╭──

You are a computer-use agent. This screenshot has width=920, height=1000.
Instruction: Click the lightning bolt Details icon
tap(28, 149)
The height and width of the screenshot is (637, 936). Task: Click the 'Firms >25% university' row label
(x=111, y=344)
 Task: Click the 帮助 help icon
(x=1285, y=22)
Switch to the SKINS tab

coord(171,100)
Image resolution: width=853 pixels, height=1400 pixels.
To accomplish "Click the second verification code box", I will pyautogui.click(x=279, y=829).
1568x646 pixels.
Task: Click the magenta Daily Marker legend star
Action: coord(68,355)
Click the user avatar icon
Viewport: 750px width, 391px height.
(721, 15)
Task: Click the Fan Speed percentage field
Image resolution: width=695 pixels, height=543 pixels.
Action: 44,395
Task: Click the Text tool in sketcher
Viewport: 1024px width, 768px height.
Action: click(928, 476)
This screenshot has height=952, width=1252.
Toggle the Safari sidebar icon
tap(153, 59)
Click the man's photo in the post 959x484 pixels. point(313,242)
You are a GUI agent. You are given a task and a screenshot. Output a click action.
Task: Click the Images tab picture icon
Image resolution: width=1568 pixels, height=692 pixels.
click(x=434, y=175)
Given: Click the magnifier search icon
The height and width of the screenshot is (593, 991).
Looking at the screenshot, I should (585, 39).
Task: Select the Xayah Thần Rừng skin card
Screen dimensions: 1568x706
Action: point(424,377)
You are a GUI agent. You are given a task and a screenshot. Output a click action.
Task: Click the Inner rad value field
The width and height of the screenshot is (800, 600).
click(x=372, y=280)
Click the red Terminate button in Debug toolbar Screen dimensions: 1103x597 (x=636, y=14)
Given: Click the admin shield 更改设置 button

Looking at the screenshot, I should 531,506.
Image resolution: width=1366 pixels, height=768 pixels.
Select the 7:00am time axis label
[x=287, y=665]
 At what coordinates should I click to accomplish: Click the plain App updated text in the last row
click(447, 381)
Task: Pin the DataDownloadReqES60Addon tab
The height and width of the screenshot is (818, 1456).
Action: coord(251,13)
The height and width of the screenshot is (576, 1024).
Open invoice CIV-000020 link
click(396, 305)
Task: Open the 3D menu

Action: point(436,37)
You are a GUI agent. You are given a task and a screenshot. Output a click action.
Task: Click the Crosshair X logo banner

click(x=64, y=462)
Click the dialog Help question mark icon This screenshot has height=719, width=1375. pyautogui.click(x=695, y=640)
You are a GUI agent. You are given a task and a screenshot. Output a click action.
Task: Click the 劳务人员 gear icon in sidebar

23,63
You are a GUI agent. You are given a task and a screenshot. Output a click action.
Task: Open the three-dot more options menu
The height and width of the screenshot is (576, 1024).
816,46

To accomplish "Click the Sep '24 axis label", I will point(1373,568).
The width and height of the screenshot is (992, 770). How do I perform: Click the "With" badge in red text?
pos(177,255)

╰──

■ Work to be completed ■
Reproduce the entire listing so that it matches the original in every line.

■ Reply to the exercise ■
You are a computer-use agent. This screenshot has width=920, height=1000.
Instruction: Click the lightning bolt Details icon
tap(28, 149)
The height and width of the screenshot is (637, 936). Task: Click the 'Firms >25% university' row label
(x=111, y=344)
 Task: Click the 帮助 help icon
(x=1285, y=22)
Switch to the SKINS tab

coord(171,100)
Image resolution: width=853 pixels, height=1400 pixels.
To accomplish "Click the second verification code box", I will pyautogui.click(x=279, y=829).
1568x646 pixels.
Task: Click the magenta Daily Marker legend star
Action: coord(68,355)
Click the user avatar icon
Viewport: 750px width, 391px height.
(721, 15)
Task: Click the Fan Speed percentage field
Image resolution: width=695 pixels, height=543 pixels.
Action: 44,395
Task: Click the Text tool in sketcher
Viewport: 1024px width, 768px height.
Action: click(928, 476)
This screenshot has height=952, width=1252.
Toggle the Safari sidebar icon
tap(153, 59)
Click the man's photo in the post 959x484 pixels. point(313,242)
You are a GUI agent. You are given a task and a screenshot. Output a click action.
Task: Click the Images tab picture icon
Image resolution: width=1568 pixels, height=692 pixels.
click(x=434, y=175)
Given: Click the magnifier search icon
The height and width of the screenshot is (593, 991).
Looking at the screenshot, I should (585, 39).
Task: Select the Xayah Thần Rừng skin card
Screen dimensions: 1568x706
Action: point(424,377)
You are a GUI agent. You are given a task and a screenshot. Output a click action.
Task: Click the Inner rad value field
The width and height of the screenshot is (800, 600).
click(x=372, y=280)
Click the red Terminate button in Debug toolbar Screen dimensions: 1103x597 (x=636, y=14)
Given: Click the admin shield 更改设置 button

Looking at the screenshot, I should 531,506.
Image resolution: width=1366 pixels, height=768 pixels.
Select the 7:00am time axis label
[x=287, y=665]
 At what coordinates should I click to accomplish: Click the plain App updated text in the last row
click(447, 381)
Task: Pin the DataDownloadReqES60Addon tab
The height and width of the screenshot is (818, 1456).
Action: coord(251,13)
The height and width of the screenshot is (576, 1024).
Open invoice CIV-000020 link
click(396, 305)
Task: Open the 3D menu

Action: point(436,37)
You are a GUI agent. You are given a task and a screenshot. Output a click action.
Task: Click the Crosshair X logo banner

click(x=64, y=462)
Click the dialog Help question mark icon This screenshot has height=719, width=1375. pyautogui.click(x=695, y=640)
You are a GUI agent. You are given a task and a screenshot. Output a click action.
Task: Click the 劳务人员 gear icon in sidebar

23,63
You are a GUI agent. You are given a task and a screenshot. Output a click action.
Task: Open the three-dot more options menu
The height and width of the screenshot is (576, 1024).
816,46

To accomplish "Click the Sep '24 axis label", I will point(1373,568).
The width and height of the screenshot is (992, 770). How do I perform: Click the "With" badge in red text?
pos(177,255)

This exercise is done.